Mr Robertson said the Bank’s remit will be amended so the bank considers the “the impacts on housing when making monetary and financial policy decisions.”
New Zealand’s housing market
According to the Real Estate Institute of New Zealand’s September report, house prices have increased by 31.1% since last year.
This comes after the country’s Human Rights Commission launched an inquiry into its housing crisis.
Chief Human Rights Commissioner Paul Hunt said successive governments have failed to solve the crisis, leaving affordable homes out of reach for many New Zealanders.
New Zealand House Prices
The opposition National Party said the policy will see rents increase, worsening the crisis.
Will New Zealand’s decision affect Australia?
David Johnston from Property Planning Australia said “international markets can group the Antipodean nations together, thus a NZ government decision has impacted the Aussie dollar and bond yields.”
Australia and negative gearing
Abolished for a short period between 1985 and 1987, negative gearing has been common practice in Australia.
In the 2019 federal election, Labor’s Bill Shorten proposed removing negative gearing for those who purchased existing properties.
At the time, mortgage company boss John Symond said “it could tip Australia into recession.”
Earlier this year, Labor confirmed they won’t disturb negative gearing, removing it from their raft of policy positions.
The Housing Industry Association said the party’s decision “will provide certainty for the housing industry and for Australians that are looking to invest and rent.”

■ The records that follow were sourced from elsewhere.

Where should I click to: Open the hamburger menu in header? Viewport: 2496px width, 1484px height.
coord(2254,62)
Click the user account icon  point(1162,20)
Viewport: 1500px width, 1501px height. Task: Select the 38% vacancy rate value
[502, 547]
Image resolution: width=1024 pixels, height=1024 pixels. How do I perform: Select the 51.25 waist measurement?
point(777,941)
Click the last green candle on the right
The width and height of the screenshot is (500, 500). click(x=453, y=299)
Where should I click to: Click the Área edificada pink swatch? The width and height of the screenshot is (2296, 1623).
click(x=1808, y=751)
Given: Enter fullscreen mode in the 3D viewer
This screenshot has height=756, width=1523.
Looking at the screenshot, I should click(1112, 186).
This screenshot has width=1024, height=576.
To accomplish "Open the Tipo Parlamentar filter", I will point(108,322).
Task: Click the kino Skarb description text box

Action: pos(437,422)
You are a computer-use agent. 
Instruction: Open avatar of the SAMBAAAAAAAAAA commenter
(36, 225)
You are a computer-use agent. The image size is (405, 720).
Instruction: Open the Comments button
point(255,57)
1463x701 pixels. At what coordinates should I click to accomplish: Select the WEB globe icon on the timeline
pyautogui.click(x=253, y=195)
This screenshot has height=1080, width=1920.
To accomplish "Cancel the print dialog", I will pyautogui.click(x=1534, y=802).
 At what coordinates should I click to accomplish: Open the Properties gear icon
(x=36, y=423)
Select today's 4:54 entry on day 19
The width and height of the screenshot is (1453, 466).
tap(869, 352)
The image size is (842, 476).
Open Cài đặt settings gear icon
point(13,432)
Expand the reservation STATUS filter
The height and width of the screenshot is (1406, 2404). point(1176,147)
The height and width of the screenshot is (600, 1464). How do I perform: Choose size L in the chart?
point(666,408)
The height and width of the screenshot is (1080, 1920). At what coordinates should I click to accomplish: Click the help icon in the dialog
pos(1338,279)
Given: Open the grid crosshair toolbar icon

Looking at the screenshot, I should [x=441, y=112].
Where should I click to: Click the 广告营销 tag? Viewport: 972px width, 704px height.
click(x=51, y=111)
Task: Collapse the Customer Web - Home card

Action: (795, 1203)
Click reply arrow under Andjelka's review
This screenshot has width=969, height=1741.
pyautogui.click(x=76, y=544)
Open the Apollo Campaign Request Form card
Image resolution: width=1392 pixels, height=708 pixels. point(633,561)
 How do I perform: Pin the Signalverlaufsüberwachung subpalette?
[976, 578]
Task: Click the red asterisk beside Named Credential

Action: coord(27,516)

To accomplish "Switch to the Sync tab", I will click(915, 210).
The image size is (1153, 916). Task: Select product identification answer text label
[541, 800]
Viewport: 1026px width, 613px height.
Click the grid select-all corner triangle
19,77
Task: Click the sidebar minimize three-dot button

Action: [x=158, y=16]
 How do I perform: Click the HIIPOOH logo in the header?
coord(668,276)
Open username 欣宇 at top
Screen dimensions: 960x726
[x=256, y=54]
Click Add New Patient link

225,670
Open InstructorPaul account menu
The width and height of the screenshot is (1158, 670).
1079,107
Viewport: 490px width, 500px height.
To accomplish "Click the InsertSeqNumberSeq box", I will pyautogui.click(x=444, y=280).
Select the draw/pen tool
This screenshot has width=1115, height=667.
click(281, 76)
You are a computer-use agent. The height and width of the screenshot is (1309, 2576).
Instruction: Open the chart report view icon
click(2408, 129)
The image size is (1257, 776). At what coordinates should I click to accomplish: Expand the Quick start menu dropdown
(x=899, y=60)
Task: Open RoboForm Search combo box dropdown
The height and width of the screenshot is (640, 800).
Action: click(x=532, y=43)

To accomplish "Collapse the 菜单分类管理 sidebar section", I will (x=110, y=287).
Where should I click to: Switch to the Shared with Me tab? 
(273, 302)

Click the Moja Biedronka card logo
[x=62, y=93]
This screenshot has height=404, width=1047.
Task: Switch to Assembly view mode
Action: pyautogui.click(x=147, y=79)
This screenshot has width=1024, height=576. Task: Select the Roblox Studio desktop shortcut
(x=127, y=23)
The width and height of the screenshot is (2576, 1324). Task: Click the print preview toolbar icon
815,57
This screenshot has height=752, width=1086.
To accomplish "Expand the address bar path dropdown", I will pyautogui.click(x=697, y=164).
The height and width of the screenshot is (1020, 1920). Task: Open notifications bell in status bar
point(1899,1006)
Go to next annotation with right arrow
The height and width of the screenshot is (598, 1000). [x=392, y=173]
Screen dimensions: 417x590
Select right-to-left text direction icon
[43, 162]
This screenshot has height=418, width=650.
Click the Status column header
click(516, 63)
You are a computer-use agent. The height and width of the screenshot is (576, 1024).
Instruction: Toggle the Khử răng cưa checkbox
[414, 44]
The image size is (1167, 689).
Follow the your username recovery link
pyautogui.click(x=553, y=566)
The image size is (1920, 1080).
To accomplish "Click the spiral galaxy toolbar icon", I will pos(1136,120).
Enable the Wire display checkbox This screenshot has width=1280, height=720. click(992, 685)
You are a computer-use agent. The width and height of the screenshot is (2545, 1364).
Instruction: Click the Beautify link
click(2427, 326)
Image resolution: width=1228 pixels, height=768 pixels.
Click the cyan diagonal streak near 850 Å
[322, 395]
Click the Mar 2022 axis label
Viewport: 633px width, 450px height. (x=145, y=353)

The effects of banning negative gearing
Despite no sign being abolished for the moment, a 2019 report from SQM Research predicted what would happen if it was:
- Rent would likely remain stable, but could increase between 7% to 12% over a two year period, assuming there is an interest rate cut passed on by the banks.
- There would be further price falls in the housing market over a two year period.
- Property sales turnover would be predicted to fall another 8% to 15% from 2019 levels.
- Increasing interest in the housing market by financial institutions, particularly industry super funds who will invest via build-to-rent schemes.
- Investors seeking to benefit from negative gearing remaining on new properties/off-the-plan development could have the risk of their property being valued below purchase price.
Owner of SQM Research Louis Christopher said “we (would) expect a rise in rental yields which will occur through a combination of additional falling dwelling prices and, eventually, a rise in rents.”
“While we take the view that negative gearing reform is a good thing over the long term, such reform should be executed as part of a wider property tax reform that should be phased in over time.”